The most well-known Qawwali performer in modern times is late Pakistani singer Nusrat Fateh Ali Khan, whose performances often induced trance-like headbanging experiences in the late 20th century. [2] Khan's popularity in the Indian subcontinent led to the emergence of fusion genres such as Sufi rock and techno qawwali in South Asian popular music (Pakistani pop, Indi-pop, Bollywood music and British-Asian music) in the 1990s which combine the traditional trance-like zikr headbanging of Qawwali with elements of modern rock, techno or dance music, which has occasionally been met with criticism and controversy from traditional Sufi and Qawwali circles. [8]

Rock music

The origin of the term "headbanging" is contested.

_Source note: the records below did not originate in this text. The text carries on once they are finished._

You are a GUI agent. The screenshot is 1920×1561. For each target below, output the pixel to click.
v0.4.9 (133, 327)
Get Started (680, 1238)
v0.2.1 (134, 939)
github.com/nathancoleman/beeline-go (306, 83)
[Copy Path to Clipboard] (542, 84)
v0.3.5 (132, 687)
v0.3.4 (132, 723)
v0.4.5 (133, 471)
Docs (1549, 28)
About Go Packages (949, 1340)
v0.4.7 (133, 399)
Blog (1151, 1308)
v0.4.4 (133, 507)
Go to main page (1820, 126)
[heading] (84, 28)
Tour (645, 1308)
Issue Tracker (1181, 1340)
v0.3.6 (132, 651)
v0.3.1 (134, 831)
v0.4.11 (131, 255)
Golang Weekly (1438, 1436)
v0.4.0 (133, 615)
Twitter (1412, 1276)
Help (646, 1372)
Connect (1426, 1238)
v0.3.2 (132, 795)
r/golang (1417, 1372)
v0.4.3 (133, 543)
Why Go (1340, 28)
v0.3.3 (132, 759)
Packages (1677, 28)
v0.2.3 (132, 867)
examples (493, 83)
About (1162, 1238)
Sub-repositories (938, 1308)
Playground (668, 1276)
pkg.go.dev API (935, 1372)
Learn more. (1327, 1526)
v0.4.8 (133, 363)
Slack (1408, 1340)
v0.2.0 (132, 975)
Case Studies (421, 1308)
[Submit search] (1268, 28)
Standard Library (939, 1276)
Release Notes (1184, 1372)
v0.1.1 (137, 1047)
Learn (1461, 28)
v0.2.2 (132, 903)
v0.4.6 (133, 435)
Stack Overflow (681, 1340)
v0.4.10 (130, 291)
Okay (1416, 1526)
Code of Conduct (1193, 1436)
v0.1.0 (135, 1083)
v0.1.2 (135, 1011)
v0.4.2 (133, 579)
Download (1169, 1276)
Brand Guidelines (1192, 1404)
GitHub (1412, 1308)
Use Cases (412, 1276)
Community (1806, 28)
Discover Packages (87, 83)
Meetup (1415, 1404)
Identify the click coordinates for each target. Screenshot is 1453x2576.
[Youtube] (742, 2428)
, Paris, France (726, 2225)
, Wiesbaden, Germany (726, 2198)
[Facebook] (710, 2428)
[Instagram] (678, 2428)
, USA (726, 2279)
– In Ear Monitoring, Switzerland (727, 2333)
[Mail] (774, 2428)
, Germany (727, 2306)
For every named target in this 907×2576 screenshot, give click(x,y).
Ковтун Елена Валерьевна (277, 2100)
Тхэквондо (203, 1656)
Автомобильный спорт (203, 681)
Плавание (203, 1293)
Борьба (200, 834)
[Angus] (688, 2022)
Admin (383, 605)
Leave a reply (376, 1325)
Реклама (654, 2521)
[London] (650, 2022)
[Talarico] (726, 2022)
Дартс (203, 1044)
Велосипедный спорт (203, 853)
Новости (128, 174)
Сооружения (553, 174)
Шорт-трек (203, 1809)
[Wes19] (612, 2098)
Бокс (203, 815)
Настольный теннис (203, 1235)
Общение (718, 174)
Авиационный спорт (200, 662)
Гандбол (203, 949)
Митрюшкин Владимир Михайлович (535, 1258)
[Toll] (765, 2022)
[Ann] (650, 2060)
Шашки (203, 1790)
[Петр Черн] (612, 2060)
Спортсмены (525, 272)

It is possible that the term "headbanger" was coined during Led Zeppelin's first US tour in 1969. [9] During a show at the Boston Tea Party, audience members in the first row were banging their heads against the stage in rhythm with the music.

Furthermore, concert footage of Led Zeppelin performing at the Royal Albert Hall January 9, 1970, on the Led Zeppelin DVD released in 2003, the front row can be seen headbanging throughout the performance. [10]

Ozzy Osbourne and Geezer Butler of Black Sabbath are among the first documented headbangers, as it is possible to see in footage of their gig in Paris, 1970. [11]

Lemmy from Motörhead, however, said in an interview on the documentary The Decline of Western Civilization II: The Metal Years , that the term "Headbanger" may have originated in the band's name, as in "Motorheadbanger".

Ian Gillan, frontman of Deep Purple, when asked if he invented headbanging, said: "That’s a definite possibility", although he claimed that "it was not really head banging — more hair floating". [12]

The practice itself and its association with the rock genre was popularized by guitarist Angus Young of the band AC/DC. [13] [ unreliable source? ]

Early televised performances in the 1950s of Jerry Lee Lewis depict young male fans who had grown their hair in the fashion of Lewis, where his front locks would fall in front of his face. Lewis would continuously flip his hair back away from his face, prompting the fans to mimic the movement in rapid repetition in a fashion resembling Head banging.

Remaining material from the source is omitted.